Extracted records
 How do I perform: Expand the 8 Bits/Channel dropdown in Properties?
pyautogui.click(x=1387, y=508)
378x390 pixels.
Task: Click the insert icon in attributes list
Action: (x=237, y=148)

Task instructions: Return the entries above, every line intact.

Exercise response:
 How do I perform: Expand the 8 Bits/Channel dropdown in Properties?
pyautogui.click(x=1387, y=508)
378x390 pixels.
Task: Click the insert icon in attributes list
Action: (x=237, y=148)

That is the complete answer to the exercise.